Domestic helpers in Singapore need to be protected

FEBRUARY 28 — Piang Ngaih Don died in July, 2016. The domestic worker had been systematically starved, abused and basically tortured by her Singaporean employers for over a year. 

When she died, she weighed just 25 kilogrammes. 

Arriving in Singapore in 2015 to work as a domestic helper in order to earn money to support her child and family in Myanmar, she  suffered unimaginable abuse at the hands of the family that employed her.

Her employer Gaiyathiri Murugayan has been charged with and pleaded guilty to culpable homicide and a number of other charges. 

The High Court is yet to deliver her sentence but even the Attorney General has noted the case is one of egregious abuse and asked for the harshest possible sentence.    

But while a lengthy jail term for the abusive employer in this case is an important step, harsh sentences alone are not sufficient. The truth is Piang’s death is the result not only of an abusive family but of systematic failure. 

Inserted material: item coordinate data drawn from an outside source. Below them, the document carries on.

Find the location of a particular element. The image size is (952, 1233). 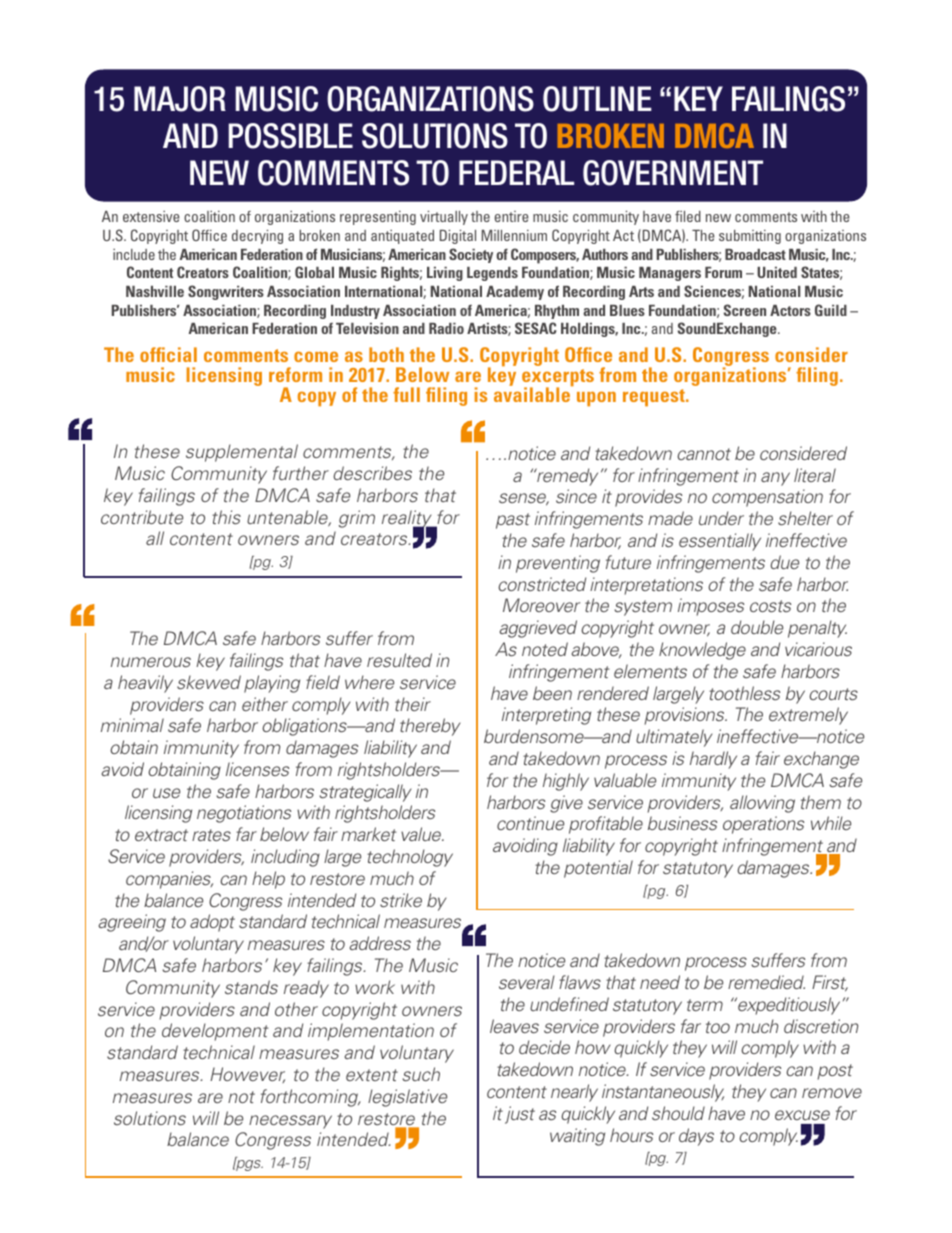

excuse is located at coordinates (802, 1115).
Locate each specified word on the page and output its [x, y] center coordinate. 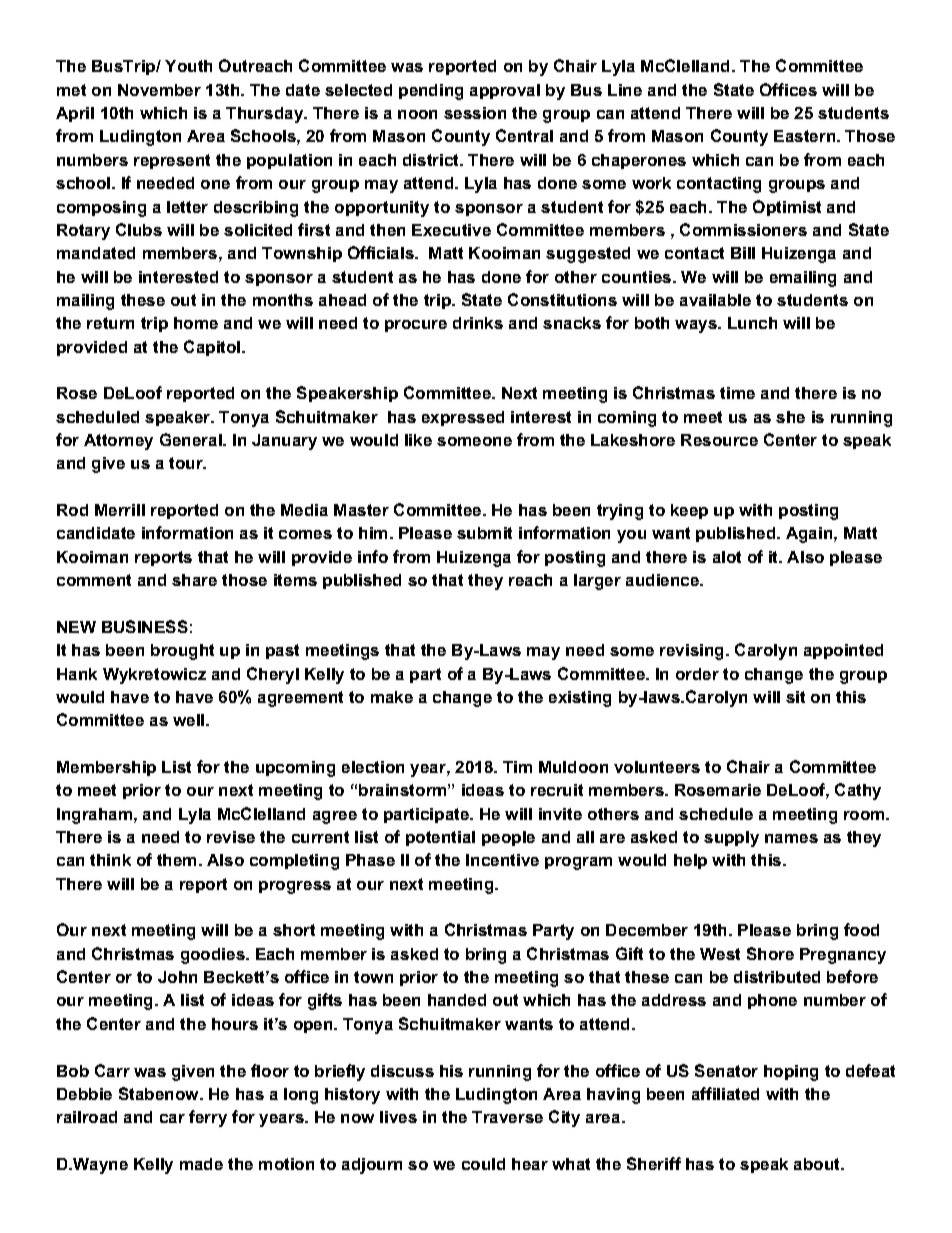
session [475, 113]
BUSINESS [145, 626]
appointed [843, 651]
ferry [208, 1118]
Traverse [507, 1117]
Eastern [804, 136]
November [159, 90]
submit [484, 533]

While this may be a particularly awful and tragic case of abuse — one that ended in death — the physical and mental abuse of maids in Singapore remains all too common.   

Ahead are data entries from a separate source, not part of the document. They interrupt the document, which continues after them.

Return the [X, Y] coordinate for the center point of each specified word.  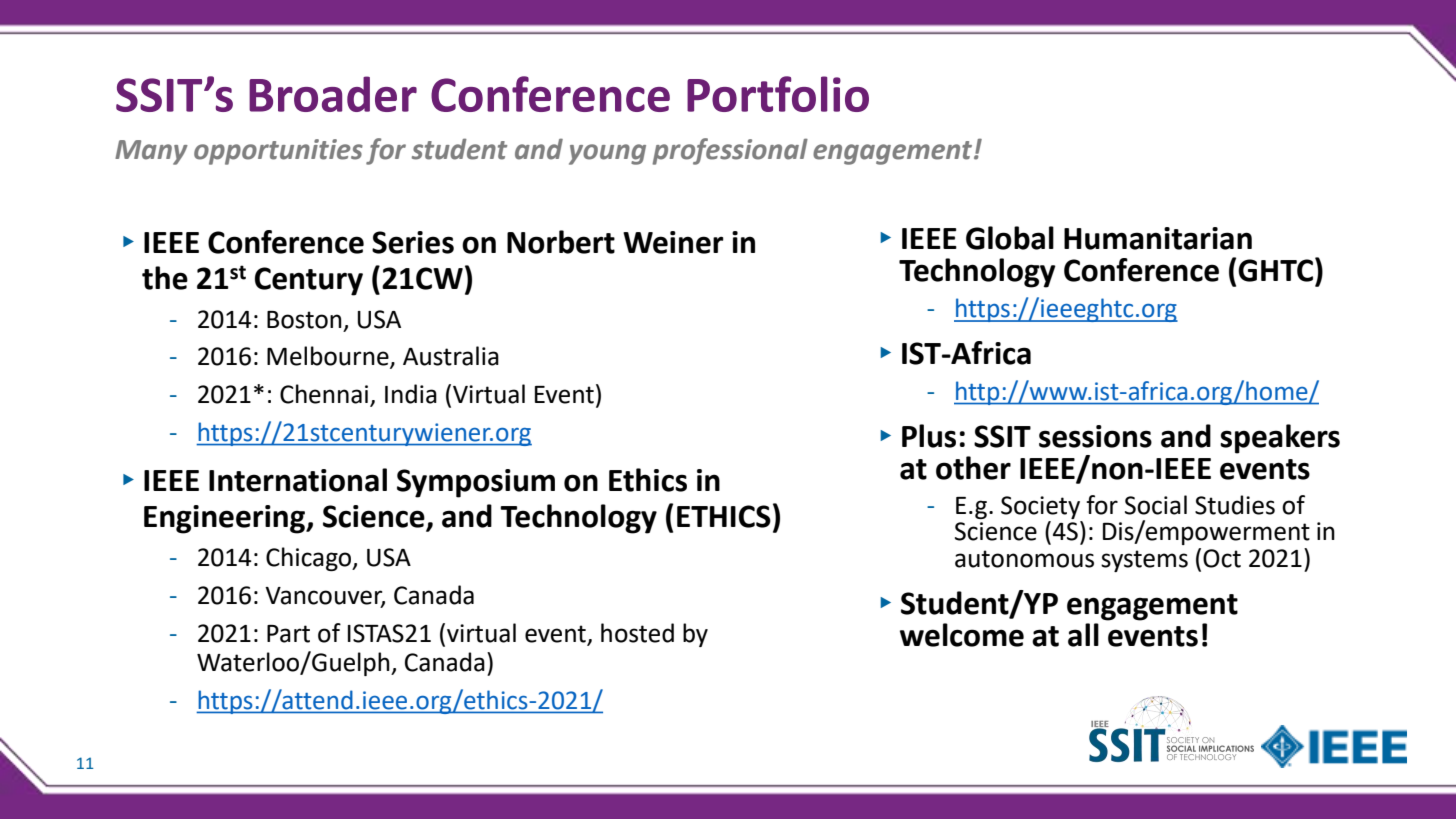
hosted [637, 633]
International [298, 480]
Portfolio [778, 94]
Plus [929, 436]
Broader [333, 94]
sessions [1095, 436]
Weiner [673, 242]
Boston [304, 320]
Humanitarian [1158, 238]
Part [288, 634]
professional [730, 151]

These women, usually from underprivileged parts of poorer nations across Asia, are a legally permitted underclass. They live in this country but have fewer rights and protections than the rest of the population. 

Their wages are far lower than the general population and they are entitled to just a single off day a week. There are no set working hours.  

In practice, they are often exploited by the employment agencies who bring them into the country and then left largely to the mercy of the families that employ them. 

This legally sanctioned system of endless low wage workers has allowed middle-class Singaporeans to enjoy better lifestyles. 

The prevalence of maids has allowed many local women to enter the workforce even as they raise children and grow their families.  

The practice has been good for Singapore in that it has allowed the country to house a pool of low-wage workers doing menial tasks while locals are freed up for more productive employment.  

At the same time, it can be argued that these women earn better salaries here than they can at home and that they can build better lives at home with their wages.  

However, the system doesn’t always offer such clear win wins. It remains far too easy to take advantage of domestic helpers.  

And while Ministry of Manpower guidelines now provide clearer provisions on how helpers should be treated — requiring employers to offer helpers three meals a day and a day off — these remain really bare minimum entitlements for adult humans. 

And even with the few rights they are entitled to, enforcement is a perennial problem.

The reality is both the hiring agency and a relevant government department should be tasked with systematically following up on domestic helpers.   

Checking on their welfare annually and more frequently when they first enter the country.  

While mechanisms for maids to report abuse do exist, in reality their movements are often restricted and they lack the education or knowledge to approach a relevant authority.   

Basic training on rights should be provided to all domestic workers entering the country and there should be a hotline they can call for support. 

All maids should be entitled to carry a mobile phone of their own as a basic minimum protection.    

For now there still isn’t even a requirement for domestic helpers to have rooms of their own — which again seems like a minimum for an adult in someone else’s household.  

To this day, you often find maids sleeping in kitchens, halls or some other public part of the home.  

Also the number of hours they work per day and how these working hours should be quantified remains unclear.   

Fundamentally on many levels, the laws and protections for these vulnerable women in our country are inadequate and this inadequacy played a part in the death of Piang.    

Too little has been done to significantly upgrade the conditions of domestic workers in this country and only real policy changes will put an end to cases of serious abuse.  

Whatever sentences abusers receive without moves to change fundamental laws and policies it seems sadly likely we will  see similar cases again.

*This is the personal opinion of the columnist.